Pick out and copy every line in the items below that contains the string "icon". Treat uppercase and lowercase as different.

[Begin MATERIAL SUPPLIED]

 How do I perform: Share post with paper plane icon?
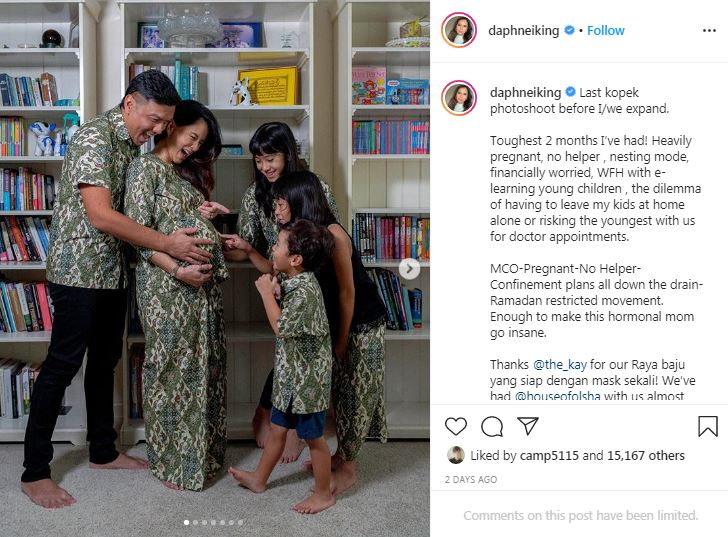click(x=527, y=426)
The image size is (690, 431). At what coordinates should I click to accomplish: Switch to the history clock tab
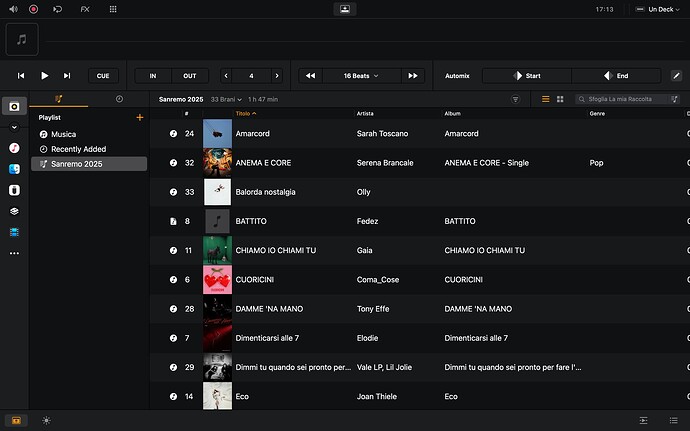pos(119,99)
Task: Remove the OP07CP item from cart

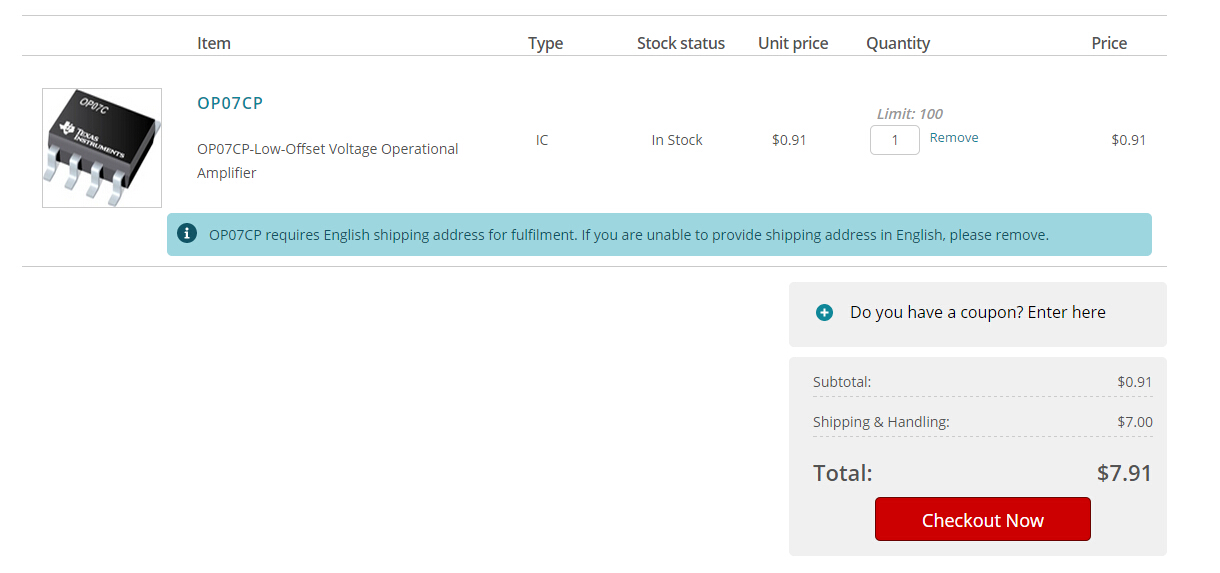Action: (954, 138)
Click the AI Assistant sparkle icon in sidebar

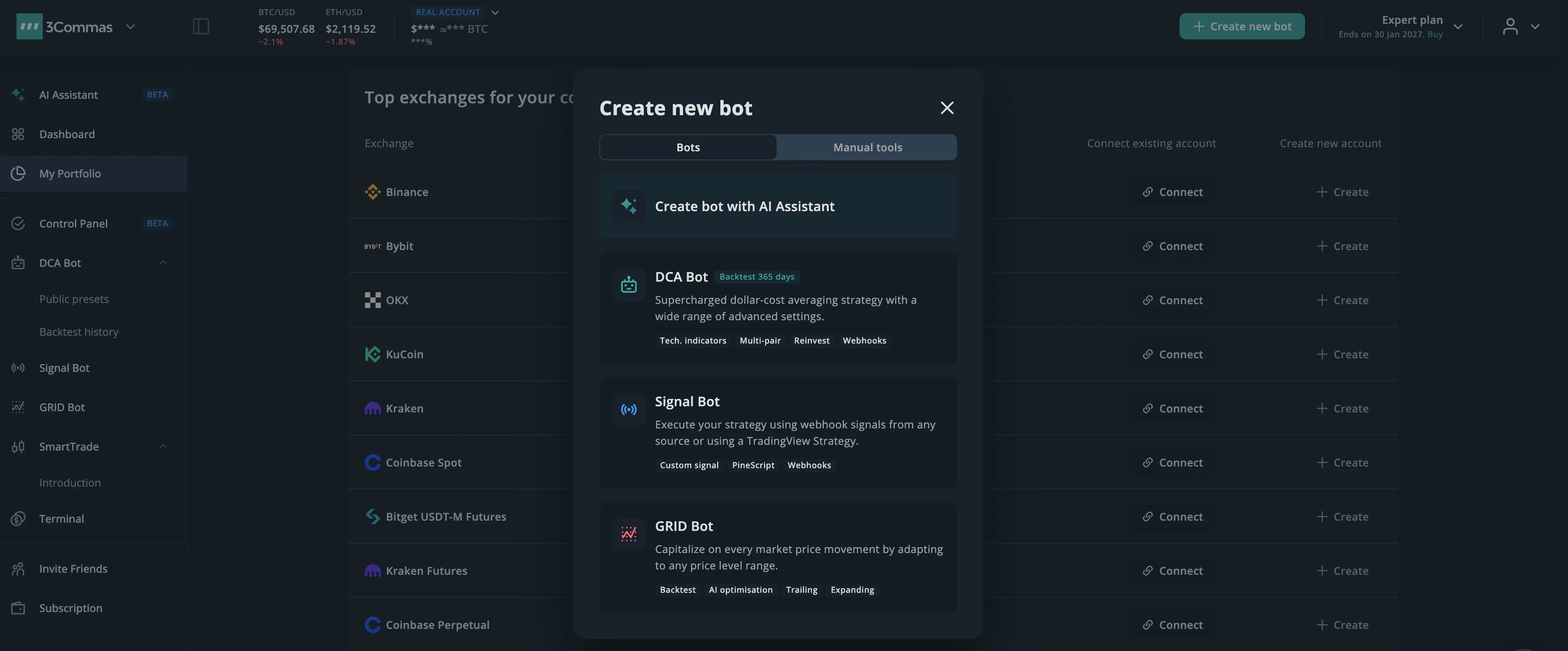coord(18,94)
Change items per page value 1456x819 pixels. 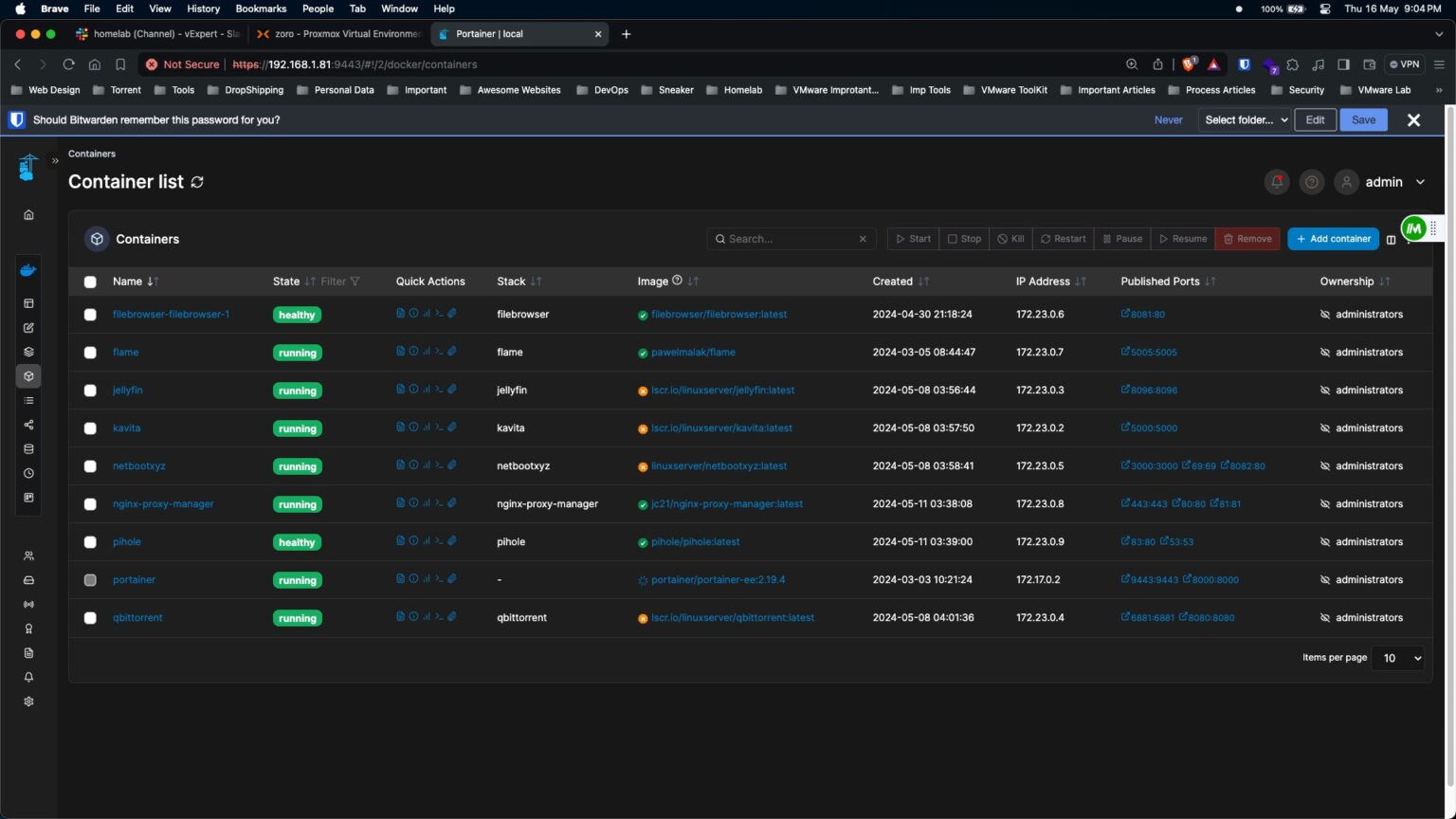[1397, 658]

[End MATERIAL SUPPLIED]

OUTPUT FOR THIS TASK >>
 How do I perform: Share post with paper plane icon?
Click the AI Assistant sparkle icon in sidebar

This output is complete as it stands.